A town called Cold Call.

I pick up the phone to make some calls,
It’s my job and boy do I know the rules.

I phone around telling people we’re great,
Even though it’s a cold call they’ll probably hate.

Eventually, someone says they”ll see me,
So I make a presentation, feeling full of glee.

I get to their offices about half past three,
And we talk a bit, mainly about me.

He says he likes what I’ve got,
And he’ll let us pitch with the other lot.

I get back to base and we all start to shout,
“A pitch, a pitch” it’s what we’re about.

We gather the best available team,
And set about our unbeatable scheme.

We rush around spending money and time,
Making a pitch that will continue this rhyme.

A few weeks later and it’s time to pitch,
We do our stuff without a hitch.

We go to the pub, to get drunk as lords,
If they go with our work it’ll win awards.

We sit for weeks and wait and wait,
What the hell is making them hesitate?

The calls comes in and it’s bad news they say,
We came a close 2nd and we shout “Hooray!”

Second aint bad… is it mate?
I actually think we did really great.

You have to be in it to win it they say,
The win could happen any day.

I pick up the phone to make some calls….
……

A town called Referral.

These meetings won’t book themselves you know,
Get on the phone and give it a go.

You can’t expect the phone to ring,
You’re new around here and don’t know a thing.

But he doesn’t know what I just did,
I visited our oldest client, a man named Sid.

I visited him to see what he really thought,
And explained that it was a referral I sought.

He says he knows someone really well,
And would be happy on my behalf, to give them a bell.

He already knows that their marketing is poor,
And expects he’ll come our way if we offered better or more.

The phone then rings and as promised it’s them,
They’ve heard good things from Sid, could we be there by ten?

We talk a bit, mainly about them and their problems too,
How he knows Sid and what they’d like to do.

I say we can do it but it won’t be cheap,
Are you willing I say, are your pockets deep?

We talk about timings and budgets and price,
We do it civilly and we keep things nice.

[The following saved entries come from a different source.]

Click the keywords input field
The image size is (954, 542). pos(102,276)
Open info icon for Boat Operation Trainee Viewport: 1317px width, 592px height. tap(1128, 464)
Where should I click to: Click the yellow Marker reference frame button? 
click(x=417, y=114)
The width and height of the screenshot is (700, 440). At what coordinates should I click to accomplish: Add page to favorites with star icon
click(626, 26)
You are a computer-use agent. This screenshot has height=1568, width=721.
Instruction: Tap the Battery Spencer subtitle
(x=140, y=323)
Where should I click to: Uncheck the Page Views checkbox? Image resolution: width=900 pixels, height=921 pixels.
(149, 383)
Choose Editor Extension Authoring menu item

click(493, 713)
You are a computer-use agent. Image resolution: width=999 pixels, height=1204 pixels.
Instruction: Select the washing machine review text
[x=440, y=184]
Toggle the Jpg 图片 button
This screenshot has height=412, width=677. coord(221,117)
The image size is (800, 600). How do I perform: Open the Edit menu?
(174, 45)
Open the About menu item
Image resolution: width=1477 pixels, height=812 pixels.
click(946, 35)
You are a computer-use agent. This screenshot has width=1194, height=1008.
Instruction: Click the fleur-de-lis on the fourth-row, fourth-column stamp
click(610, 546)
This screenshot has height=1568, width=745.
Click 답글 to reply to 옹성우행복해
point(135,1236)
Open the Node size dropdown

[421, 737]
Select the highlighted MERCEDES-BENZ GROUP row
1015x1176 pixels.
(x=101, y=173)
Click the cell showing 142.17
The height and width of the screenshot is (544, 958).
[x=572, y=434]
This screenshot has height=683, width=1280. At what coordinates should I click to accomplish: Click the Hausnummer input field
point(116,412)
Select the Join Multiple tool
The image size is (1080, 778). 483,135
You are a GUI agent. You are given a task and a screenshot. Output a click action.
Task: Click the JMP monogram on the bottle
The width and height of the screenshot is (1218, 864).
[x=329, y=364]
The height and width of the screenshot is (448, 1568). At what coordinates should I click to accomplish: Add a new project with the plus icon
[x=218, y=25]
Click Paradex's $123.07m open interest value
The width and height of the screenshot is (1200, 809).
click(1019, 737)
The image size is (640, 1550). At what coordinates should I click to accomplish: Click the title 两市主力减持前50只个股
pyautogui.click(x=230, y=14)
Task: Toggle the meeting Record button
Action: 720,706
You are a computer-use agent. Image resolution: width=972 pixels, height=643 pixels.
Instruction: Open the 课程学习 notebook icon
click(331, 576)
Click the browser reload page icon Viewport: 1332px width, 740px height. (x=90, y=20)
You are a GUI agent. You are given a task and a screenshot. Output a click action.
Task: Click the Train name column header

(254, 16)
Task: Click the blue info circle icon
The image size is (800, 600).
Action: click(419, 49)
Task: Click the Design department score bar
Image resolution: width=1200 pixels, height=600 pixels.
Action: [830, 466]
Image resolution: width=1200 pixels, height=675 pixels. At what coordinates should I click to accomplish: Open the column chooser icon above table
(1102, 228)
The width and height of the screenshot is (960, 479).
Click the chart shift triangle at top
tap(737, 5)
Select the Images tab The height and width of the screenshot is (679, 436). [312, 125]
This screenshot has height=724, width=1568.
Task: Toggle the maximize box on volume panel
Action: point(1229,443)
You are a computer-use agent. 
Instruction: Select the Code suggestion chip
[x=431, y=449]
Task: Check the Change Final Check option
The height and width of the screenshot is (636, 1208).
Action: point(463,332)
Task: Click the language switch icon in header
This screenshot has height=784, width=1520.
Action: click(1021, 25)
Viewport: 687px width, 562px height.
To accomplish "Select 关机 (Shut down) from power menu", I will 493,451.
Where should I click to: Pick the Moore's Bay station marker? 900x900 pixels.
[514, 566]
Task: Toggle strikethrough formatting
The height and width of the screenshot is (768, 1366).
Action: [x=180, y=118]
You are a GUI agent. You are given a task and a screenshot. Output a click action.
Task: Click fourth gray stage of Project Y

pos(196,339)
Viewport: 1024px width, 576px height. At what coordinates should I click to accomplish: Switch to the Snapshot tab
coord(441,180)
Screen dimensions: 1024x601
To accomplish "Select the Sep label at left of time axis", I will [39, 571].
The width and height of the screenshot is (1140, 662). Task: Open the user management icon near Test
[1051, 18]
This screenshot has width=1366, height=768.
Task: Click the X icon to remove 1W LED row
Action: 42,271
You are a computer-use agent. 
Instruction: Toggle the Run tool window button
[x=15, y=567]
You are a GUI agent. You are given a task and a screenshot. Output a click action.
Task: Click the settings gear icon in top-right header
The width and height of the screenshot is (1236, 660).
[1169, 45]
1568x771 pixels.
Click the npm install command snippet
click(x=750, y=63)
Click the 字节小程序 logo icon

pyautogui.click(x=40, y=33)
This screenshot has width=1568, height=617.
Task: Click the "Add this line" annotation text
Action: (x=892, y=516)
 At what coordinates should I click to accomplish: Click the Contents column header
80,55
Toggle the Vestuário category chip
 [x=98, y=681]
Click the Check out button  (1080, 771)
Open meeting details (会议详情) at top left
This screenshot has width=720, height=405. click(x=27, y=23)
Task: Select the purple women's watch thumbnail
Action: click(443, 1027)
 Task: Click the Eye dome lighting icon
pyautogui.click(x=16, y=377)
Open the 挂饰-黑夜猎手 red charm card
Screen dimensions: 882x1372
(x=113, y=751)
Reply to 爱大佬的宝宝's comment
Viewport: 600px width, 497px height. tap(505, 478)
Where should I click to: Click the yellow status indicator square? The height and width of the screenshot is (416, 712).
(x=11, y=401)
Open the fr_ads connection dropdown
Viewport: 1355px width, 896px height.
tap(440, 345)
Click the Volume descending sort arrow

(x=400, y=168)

He looks unsure, he seems to worry,
I say you don’t have to, no need to be sorry.

He says he’s not sold.
And I ask what Sid told?

He remembers his mate and what he’s achieved,
“I’d be a fool to refuse!” and we both walk away pleased.

If you keep Sid happy, others will be too,
Concentrate hard – on the work that you do!

If you have a good client you could easily have two,
See they all know each other, they stick together like glue.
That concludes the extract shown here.